The trolls will still say: “Ha ha! In your face, Sweeney!” But allow me to quote the Buddha, who said that hating someone is like eating poison and expecting the other person to die. It’s just not good for us culturally or politically, or psychologically. And we’re being manipulated into this outrage. 

There is a belief that the movie business is a place dominated by liberal moguls and progressive stars, but here are some truths. First, Hollywood has never been left wing or even centrist. The studios are run by corporations who want to make profit first and foremost and will cater for whatever they think prevailing public taste demands. They’ll make light entertainment of the genocide of the Native Americans, use racism to pick a baddie, use sexism to sell, churn out mindless copaganda and raging hardons for the military. 

The National Rifle Association, a right wing-dominated pressure group against gun control, has written the script of popular entertainment for the last four decades. It can be summed up as: there’s a violent problem and the answer is more violence. The answer to a bad man with a gun is a good man/woman/child with a gun/several guns/rocket launcher. 

Meanwhile, the actors and directors do what any corporate employee does: toe the line to get along. The big stars might be able to afford to look liberal but they’re mainly looking after their portfolios. “Yes, Leo, that’s interesting about the environment: do you want to fly out in my private jet for my wedding? I’ve hired Venice.” “Yes, Mr. Bezos, I’d love to.”   

When former actors have won political power, they have been right wing Republicans. Tim Allen and Scott Baio might whine about how much damage being right wing has done their careers, but that’s just because they are has-been crybabies, and the right loves to be the victim. As much as Clint Eastwood rages against political correctness, it doesn’t seem to have done his seven-decade-long career any harm.

And t’was ever so. Errol Flynn was a Nazi; Frank Capra and Elia Kazan snitched to HUAC; Gary Cooper and James Stewart were well to the right, as were DW Griffith and John Wayne (obvs), John Ford and a bunch of others. This isn’t confined to Hollywood either. Ingmar Bergman never met a Nazi he didn’t love, and cried when Hitler died. Eric Rohmer was a monarchist and Roberto Rossellini made propaganda films for the fascists. 

But they were blokes and old and, now, dead. Sydney Sweeney is young and beautiful and alive, like us. So why doesn’t she agree with everything we think? I get the urge to pile on. We are losing almost every election that matters. And even when we win one, it’s Keir flaming Starmer. 

Celebrity hate is politics by proxy. Sweeney is an actor, and in my experience actors are not necessarily the people you want to be going to for your politics, any more than footballers, or the authors of children’s books featuring a school for witchcraft and wizardry. Doing so is the political equivalent of starfuckery. It demeans and trivialises what it purports to address. 

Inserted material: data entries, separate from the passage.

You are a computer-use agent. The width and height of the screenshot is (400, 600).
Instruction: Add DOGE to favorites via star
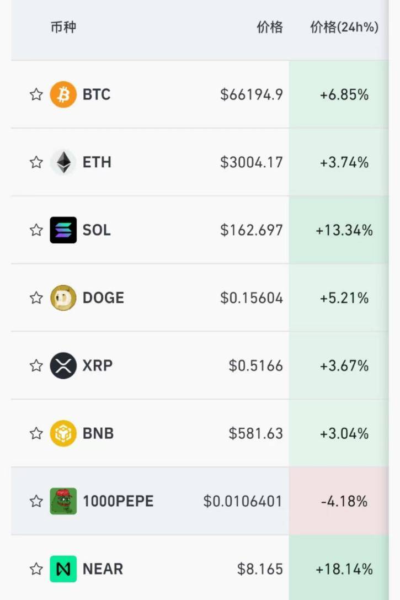(36, 298)
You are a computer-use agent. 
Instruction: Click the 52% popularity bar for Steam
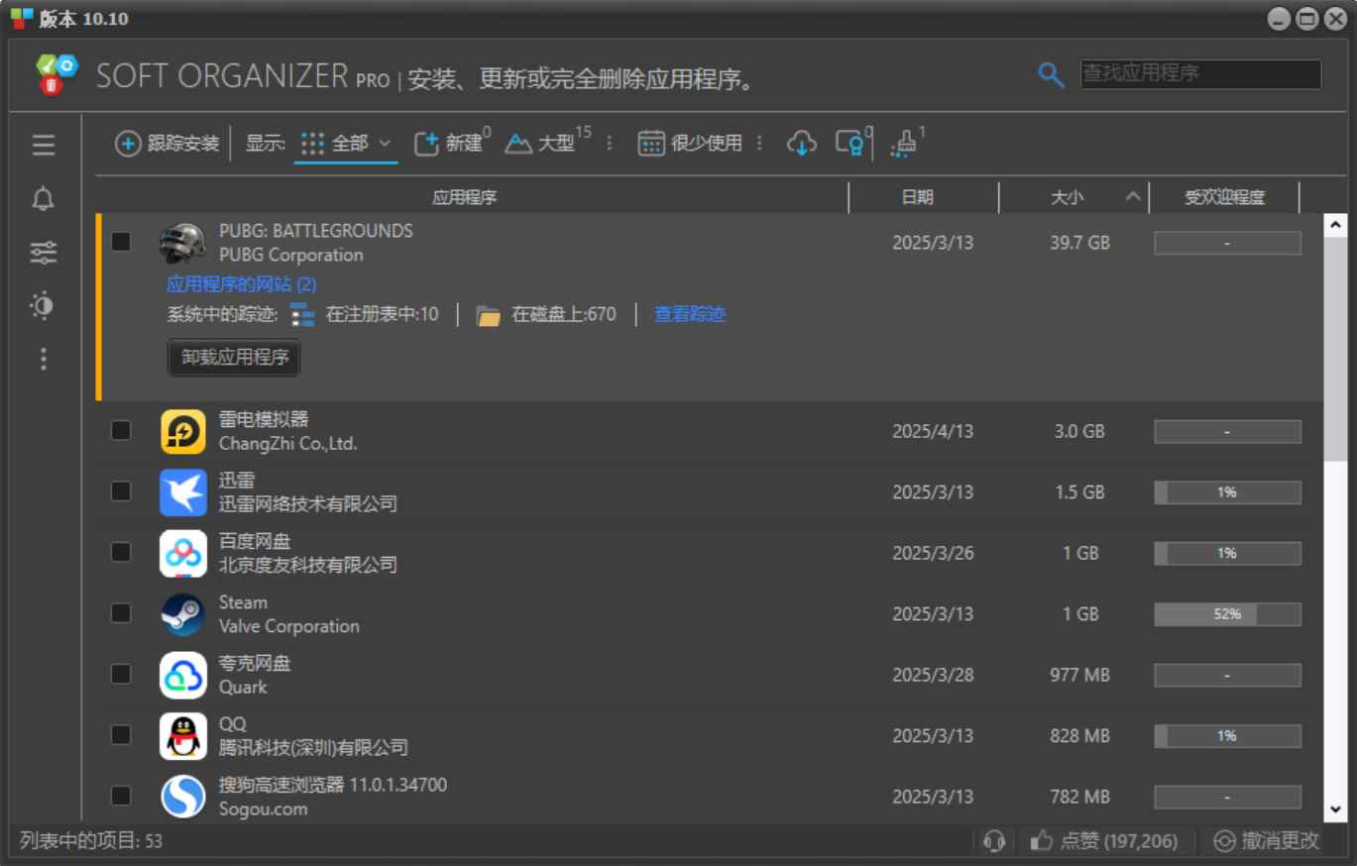1227,614

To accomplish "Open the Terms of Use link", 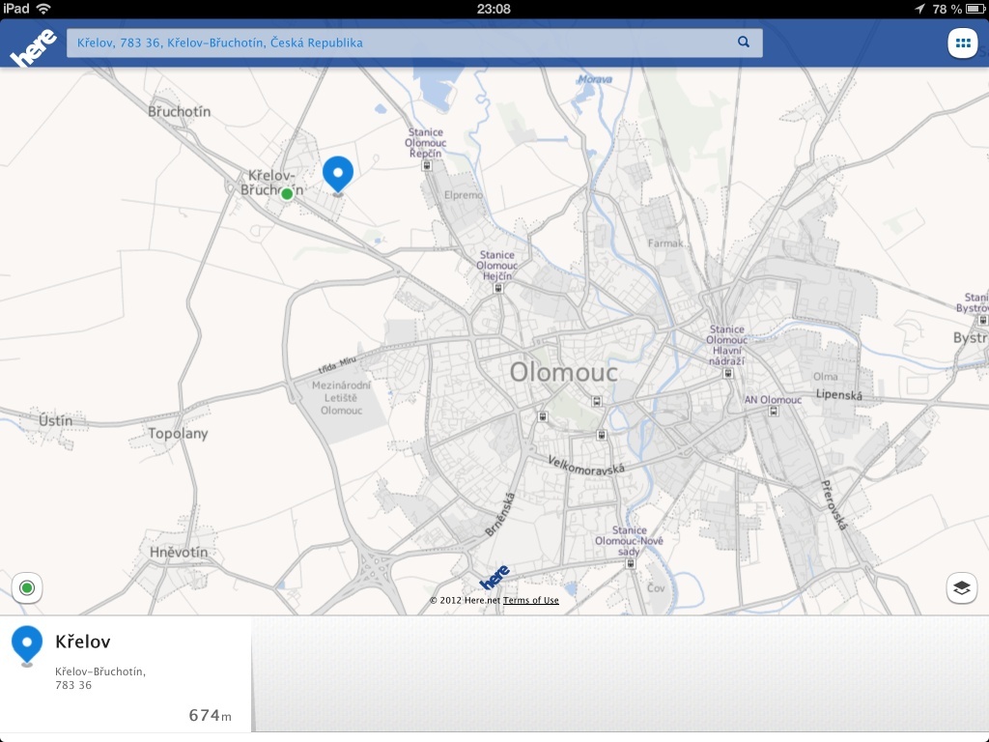I will (532, 600).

Let’s also not lose sight of the fact that Sweeney the celebrity is not Sweeney the actress. You didn’t like her in the interview? Fine, Robert de Niro never gave an interesting interview in his entire life. Just watch the films and the shows instead.

Have a look at Euphoria if you’ve not seen it yet, or her performance in The Handmaid’s Tale, or her performance in the underseen and underrated Reality, based on the arrest of whistleblower Reality Winner. It’s longer than the jeans advert and more politically interesting. Her romcom Anyone But You showed a knack for comedy and Immaculate a talent for horror. 

The chances are I don’t agree with Sydney Sweeney about politics, but since when has that stopped me liking someone?